U.S. stock futures did not react to the report and the government's benchmark 10-year Treasury notes were unchanged in price in recent trading to yield 4.49 percent.

The euro was steady against the dollar on Thursday, after an initial jump, as the European Central Bank revised lower its inflation outlook for 2007.

The weekly jobless claims report is typically volatile during this time of year, a Labor Department official said, adding that there were no special factors leading to the decline.

Still, the four-week moving average, a better gauge of labor trends because it irons out weekly fluctuations, hit its highest level since May. It moved up to 328,750 from 325,250 in the prior week, for the sixth straight weekly gain.

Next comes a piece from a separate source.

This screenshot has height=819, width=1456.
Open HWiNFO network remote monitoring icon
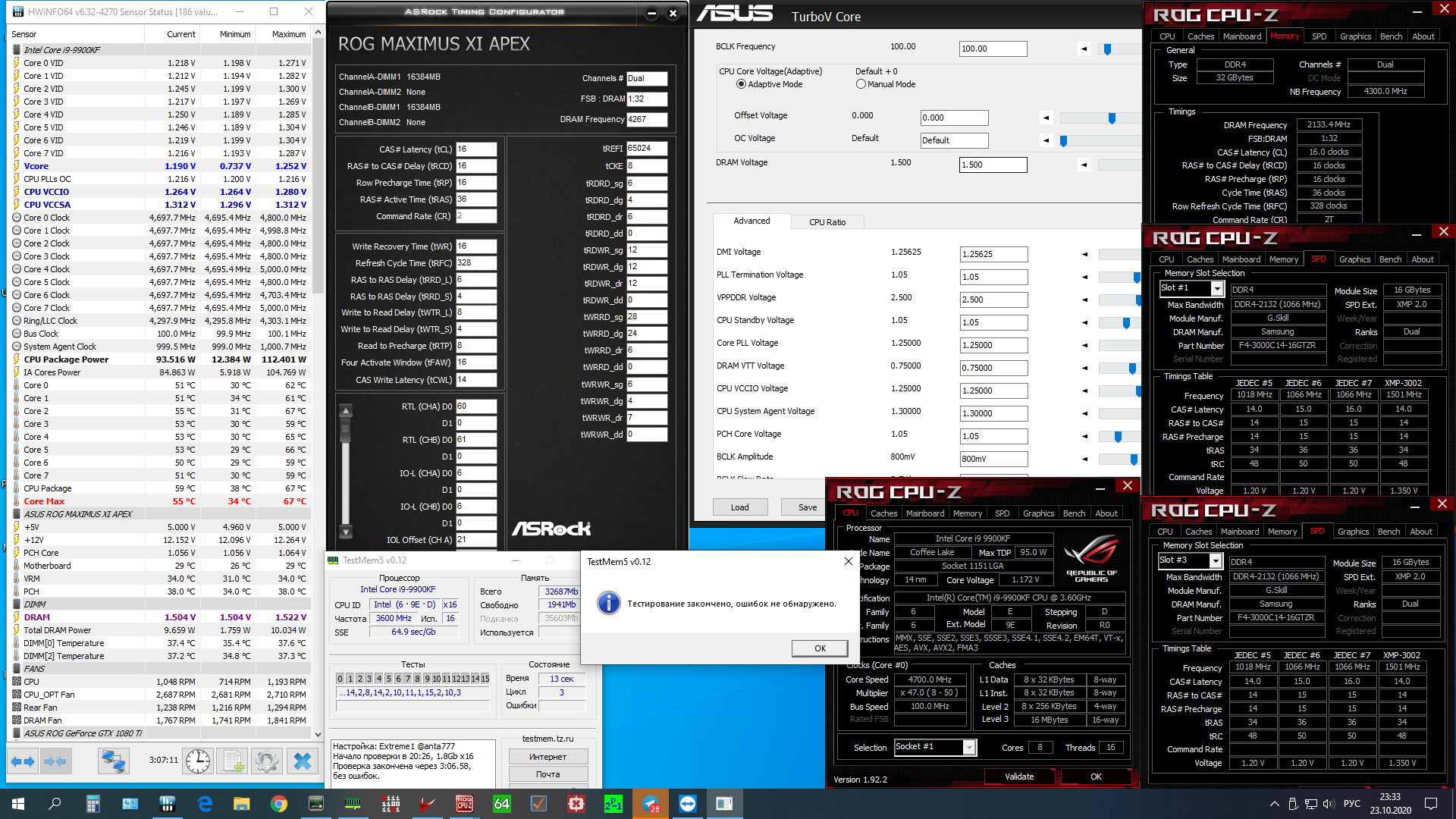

The number of people who remained on the benefit rolls after drawing an initial week of aid rose 57,000 to 2.52 million in the week ended Nov. 25, the latest week for which these figures were available.

The jobless claims data is one of the final pieces of data to be published before Federal Reserve policy-makers meet on Dec. 12 to weigh their next move on interest rates.

Analysts expect the U.S. central bank to leave interest rates unchanged at 5.25 percent.

Financial markets are now turning their attention to Friday's release of the November employment report, which will give a broader look at labor market conditions throughout the United States.

Economists forecast November's unemployment rate will rise to 4.5 percent from 4.4 percent in the prior month with 110,000 jobs created outside the farm sector. That compares with 92,000 jobs created in October.